• [Your objective]
Read through the entries below and copy each line where "Given" turns up.

** Opening Extracted material block **

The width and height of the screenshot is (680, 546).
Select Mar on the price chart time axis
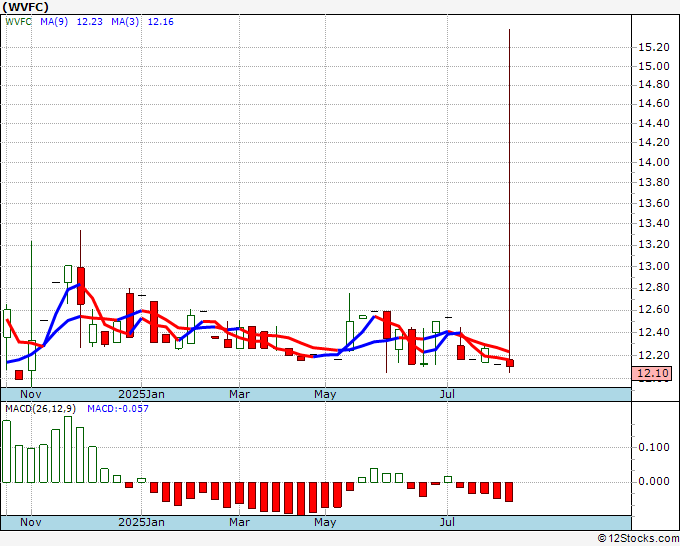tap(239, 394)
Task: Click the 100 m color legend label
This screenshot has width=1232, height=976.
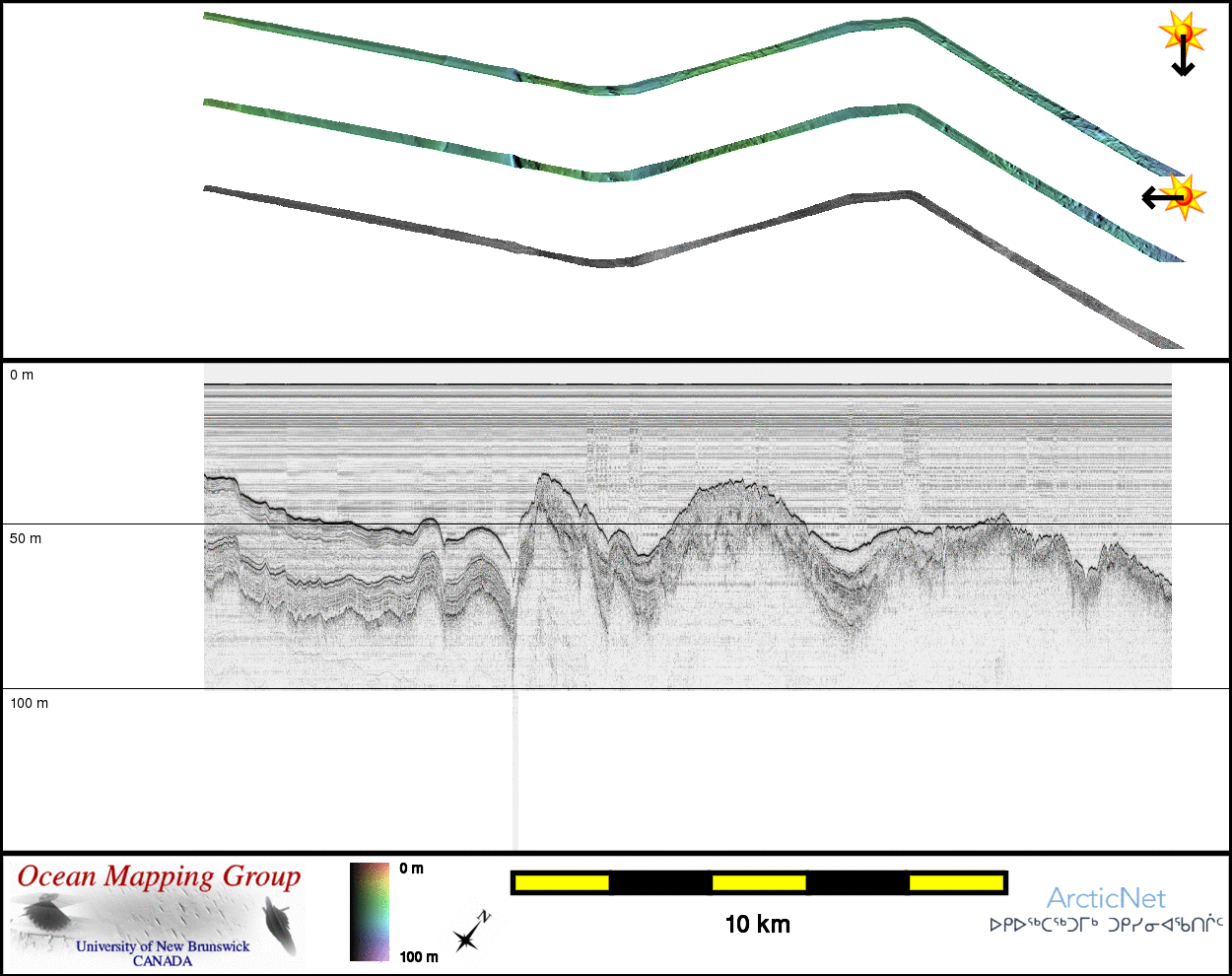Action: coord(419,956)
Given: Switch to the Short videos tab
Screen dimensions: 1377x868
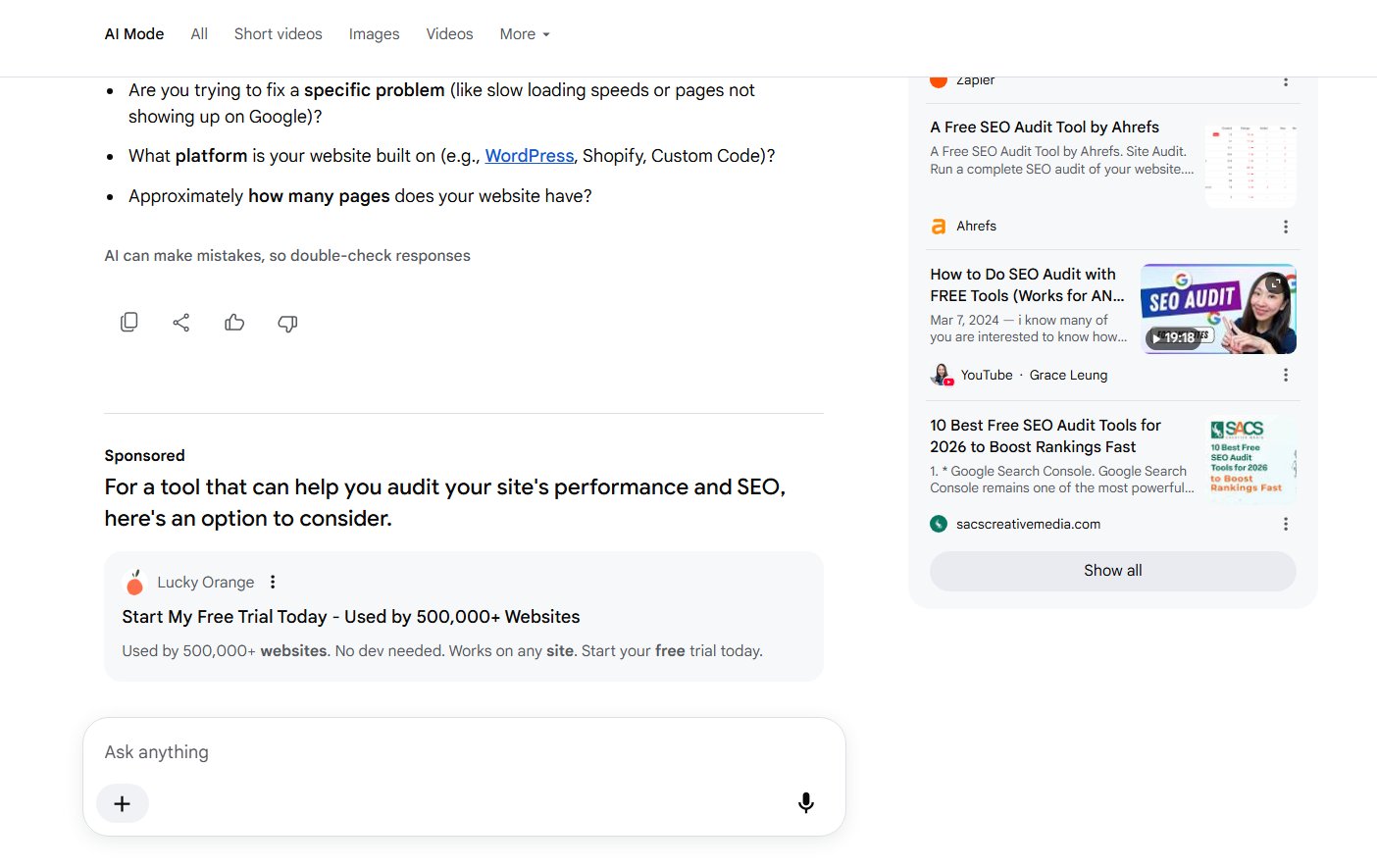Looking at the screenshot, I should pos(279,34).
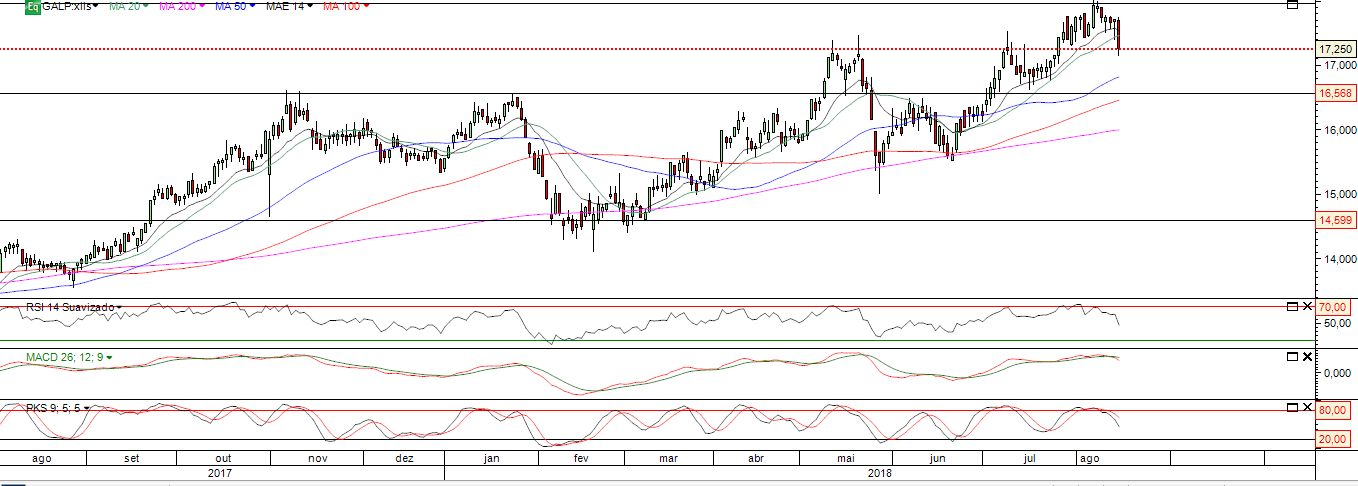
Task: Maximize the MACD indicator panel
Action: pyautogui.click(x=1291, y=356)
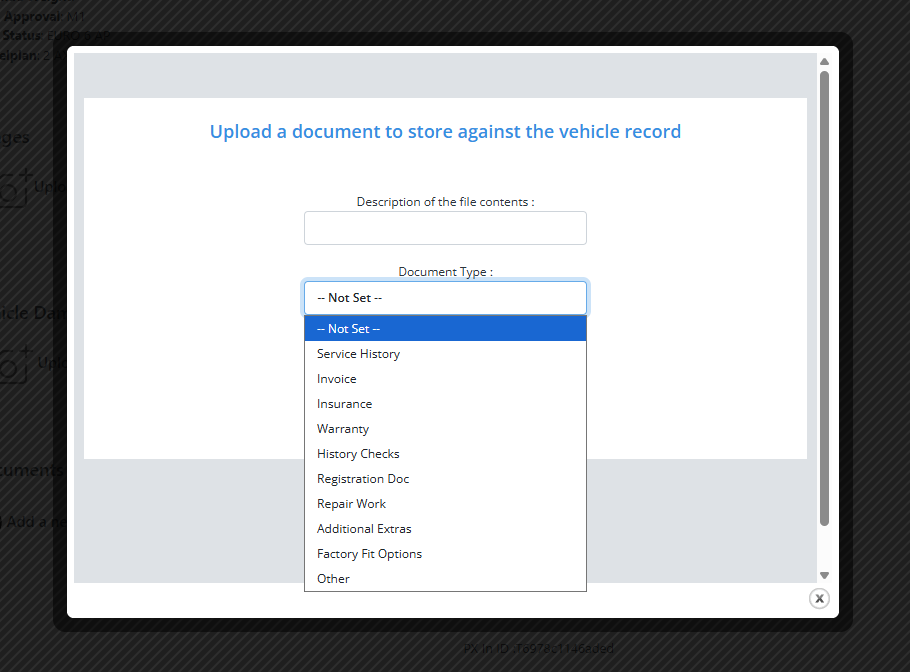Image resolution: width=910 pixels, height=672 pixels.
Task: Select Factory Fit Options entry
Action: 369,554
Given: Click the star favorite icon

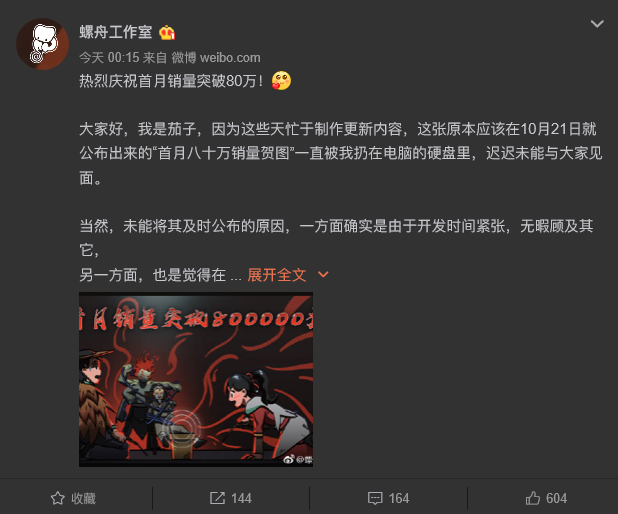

** Closing Extracted material block **

• [Exercise result]
Given: Switch to the Short videos tab
Given: Click the star favorite icon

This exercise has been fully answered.